Last updated: 10 June 2026

This page summarises how Futurebridge Agents (operated by Futurebridge Consulting) processes customer data and the security measures we apply. For paid engagements, these terms are formalised in a signed Data Processing Addendum ("DPA") that forms part of your agreement.

1. Roles

For customer data within your connected systems, you are the data controller and Futurebridge acts as your data processor, processing data only on your documented instructions to provide the services.

2. Scope of processing

Subject matter: provision of bespoke AI agents and integrations.
Duration: the term of your agreement, plus any agreed retention period.
Nature & purpose: reading, processing, and writing data across the systems you connect, to perform the workflows you configure.
Data subjects & categories: as determined by the systems you connect (e.g. your customers, employees, prospects).

3. Model training

We do not use your customer data to train shared or foundation models. Where third-party model providers are used, we contract for zero-retention / no-training processing where available, and a zero-retention mode can be enabled for your account.

4. Security measures

Encryption of data in transit (TLS) and at rest.
Role-based access control, SSO, and least-privilege access for our personnel.
Comprehensive audit logging of agent actions.
Network isolation options, including single-tenant VPC and on-prem deployments.
SOC 2 Type II program in progress; current attestation available under NDA on request.
Secure software development lifecycle and regular vulnerability management.

5. Data location

EU and US hosting regions are available and selected per customer. International transfers, where they occur, are covered by appropriate safeguards such as the EU Standard Contractual Clauses.

6. International transfers & breach notification

We will notify you without undue delay after becoming aware of a personal-data breach affecting your data, and provide the information reasonably needed to meet your own notification obligations.

7. Sub-processors

We use the following categories of sub-processors to deliver the service. We maintain appropriate data-protection terms with each and will give notice of material changes.
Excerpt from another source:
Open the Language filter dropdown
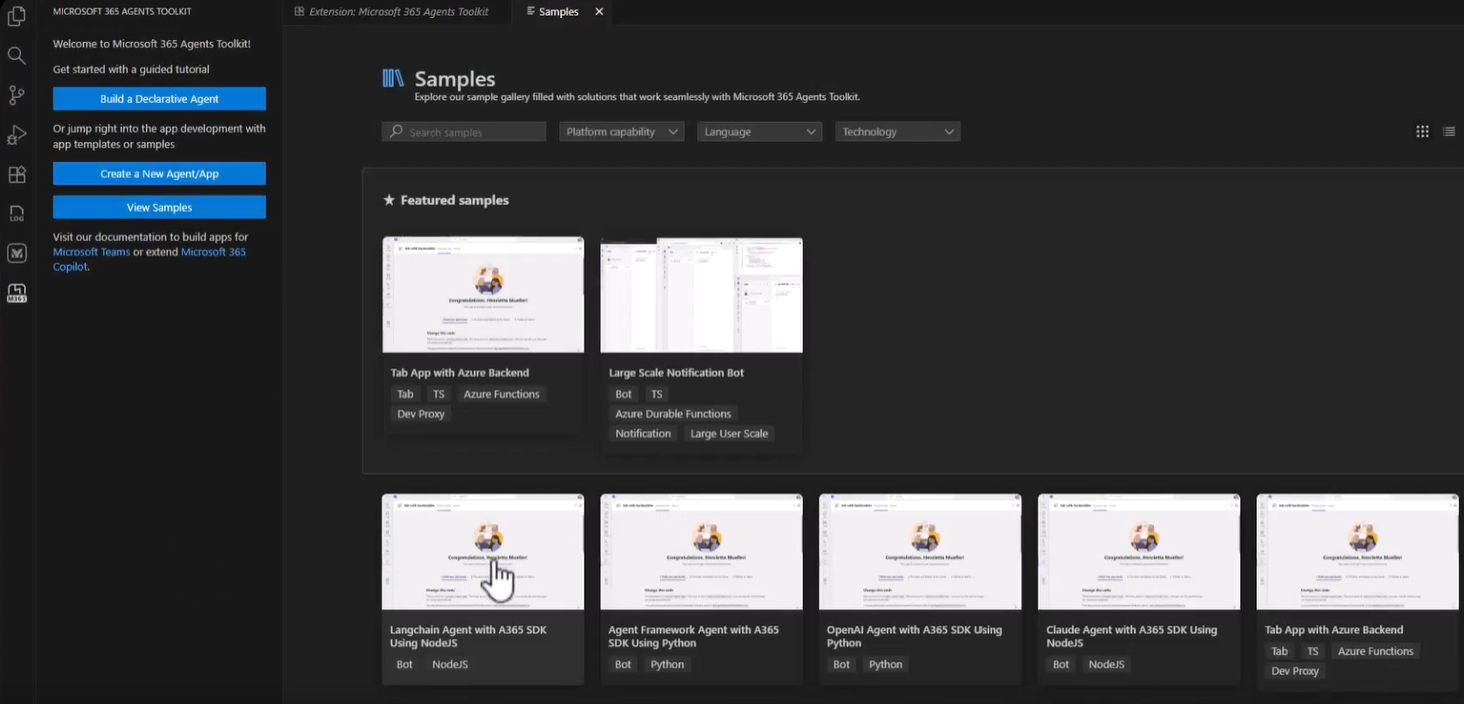Image resolution: width=1464 pixels, height=704 pixels. pyautogui.click(x=759, y=131)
Cloud hosting & edge: our infrastructure and content-delivery provider (EU/US regions).
AI model providers: the foundation-model vendors used to power agents, configured for no-training where available.
Email delivery: transactional email for notifications and service communications.
Analytics: privacy-friendly, cookieless website analytics.

8. Data deletion

On termination or request, we will return or delete customer data in accordance with your agreement, subject to any legal retention requirements.

9. Requesting the signed DPA

To execute a signed DPA or request our current sub-processor list and security documentation, contact [email protected].

This is a summary template, not the executed DPA and not legal advice. Replace the sub-processor categories with your named vendors and have counsel review before relying on it for procurement.